- THE TASKS:
a – Output the part of the thread on self-publishing stratification that opens with the words containing "I've also thought" and closes with "DragonOfTheAerie (Jul 25, 2016)", copied word for word.
b – Answer these questions from the thread on self-publishing stratification:
(i) What is the title of the article Russ shares?
(ii) According to Russ, what is that article about?
(iii) Which four items does FifthView name as already shown in the left column under member name and image?

* start PASSAGE GIVEN *

# Self Publishing Stratification



## Russ (Jul 25, 2016)

Wasn't sure where to post this, so I figured here was a good default.

An interesting article about growing stratification amongst self published authors:

Ambition may divide self-publishing authors

It echoes a lot of what I am hearing from some successful self-publishers or hybrid authors that I have been speaking to.

It also makes me wonder if it would not be valuable that when people post a question about writing or research here in these boards that they could mention something about the purpose of their writing.  I have seen some people post lengthy, thoughtful responses only to be met with "Thanks, but I don't have to worry about that because I am just world building for my RPG" or "that doesn't matter because I am only writing for myself."  I think one can both get and give better advice or comments by knowing at least a little about the goal of the work.

Just a thought rambling around in my mind.


----------



## FifthView (Jul 25, 2016)

That's an interesting article, and it reflects something I've noticed on MS over the months.  

Some members have been far more interested in sales, marketing, trends and so forth while others have been more interested in telling stories, improving their writing, or simply sharing an interest in the craft.

There's overlap, of course.  Just because someone is more interested in telling better tales in better ways, this doesn't mean they are not or won't be interested in the business side of things.   And people who are actively trying to earn a living from self-publishing may be interested in improving their craft.

I've also thought that explaining goals and purpose would probably be a good thing on MS.  At one point, I wondered if maybe a new line in the left column, joining "Join Date," "Location," "Posts," and "Reputation" under member name and image would be good.  Purpose or Goal of writing.   Hobby, RPG, Self-Publishing, Fan Fiction, etc.


----------



## DragonOfTheAerie (Jul 25, 2016)

FifthView said:


> At one point, I wondered if maybe a new line in the left column, joining "Join Date," "Location," "Posts," and "Reputation" under member name and image would be good.  Purpose or Goal of writing.   Hobby, RPG, Self-Publishing, Fan Fiction, etc.

* end PASSAGE GIVEN *
* start RECORDED DATA *

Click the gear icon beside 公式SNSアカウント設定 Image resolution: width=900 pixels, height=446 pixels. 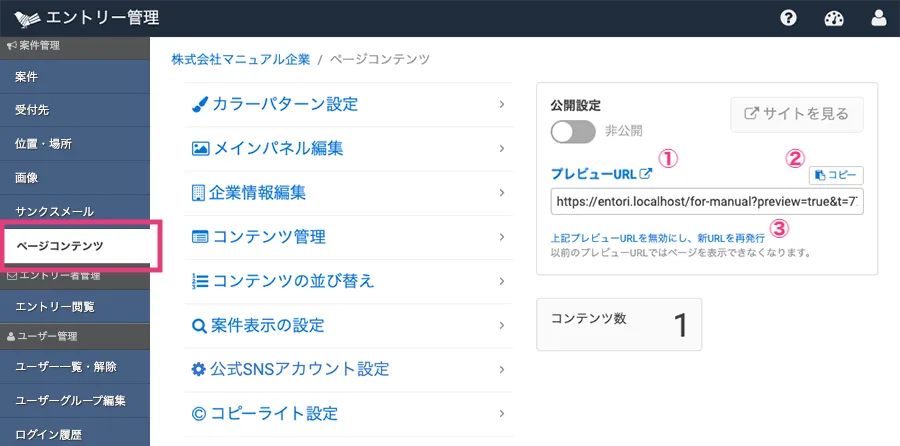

* end RECORDED DATA *

- FULL SOLUTIONS:
a –
I've also thought that explaining goals and purpose would probably be a good thing on MS.  At one point, I wondered if maybe a new line in the left column, joining "Join Date," "Location," "Posts," and "Reputation" under member name and image would be good.  Purpose or Goal of writing.   Hobby, RPG, Self-Publishing, Fan Fiction, etc.


----------



## DragonOfTheAerie (Jul 25, 2016)

b –
(i) Ambition may divide self-publishing authors
(ii) Growing stratification amongst self published authors
(iii) "Join Date," "Location," "Posts," and "Reputation"